I never mean to make anyone feel excluded, and certainly not when that only compounds on exclusion from the games themselves. But how am I able to celebrate the success of being able to access a game? With all of the activism fatigue, it feels even more important to find the joy whenever it comes. There is enough room in the conversation for us to acknowledge that progress has been made, but work still remains. The accessibility movement is gaining traction by the day, and as it grows, our efforts and successes will become more nuanced. Acknowledging incremental success does not detract from the work left to be done. If anything, being vocal about partial success helps developers make more targeted improvements in the future.
For the first time in… ever… I feel like the developers of a game read something I wrote and took it on board when making their game. In the case of Color Jumper, I am almost certain that this isn’t the case because it would have taken far longer to implement any of my suggestions. However, playing the game, I feel like the developers read every word of my article about how to improve platformers and implemented it. It’s honestly even more encouraging knowing that they probably did not read my article. What that tells me is that developers are starting to be aware of the accessibility issues I discussed. Other people are seeing the same barriers I’m seeing, and they’re working to fix them.
That is exactly what accessibility advocates are trying to achieve, and we need to take that excitement of progress and cherish it. There is enough room for everyone to be heard in the great accessibility conversation, whether their experience with a game is positive or negative.

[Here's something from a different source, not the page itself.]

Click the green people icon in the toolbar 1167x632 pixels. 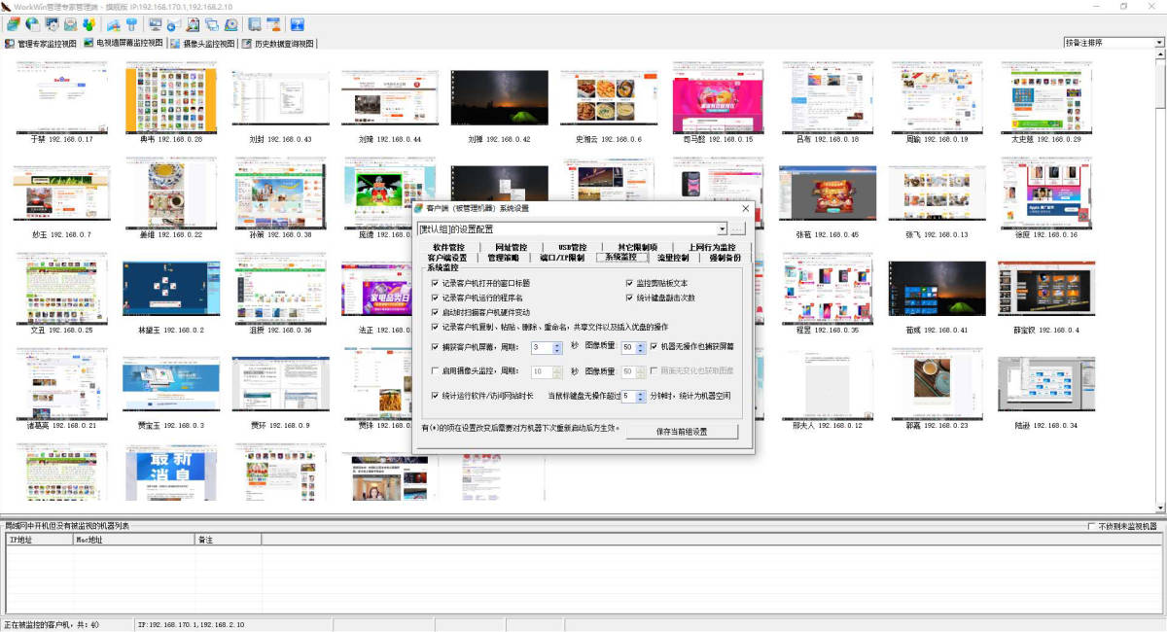[89, 24]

We should focus our energy on broadening the conversation and making room for everyone — not wasting it on making sure that every statement speaks for the entire community.
There will be harder days. There will be games that refuse to implement accessibility. There will be publishers that say hurtful things because they don’t realize there is a large market for accessibility and think we’re pushing too hard. We will need our energy for those days.
It is already hard enough to be disabled. Let’s not make it harder by refusing ourselves the small joys of progress.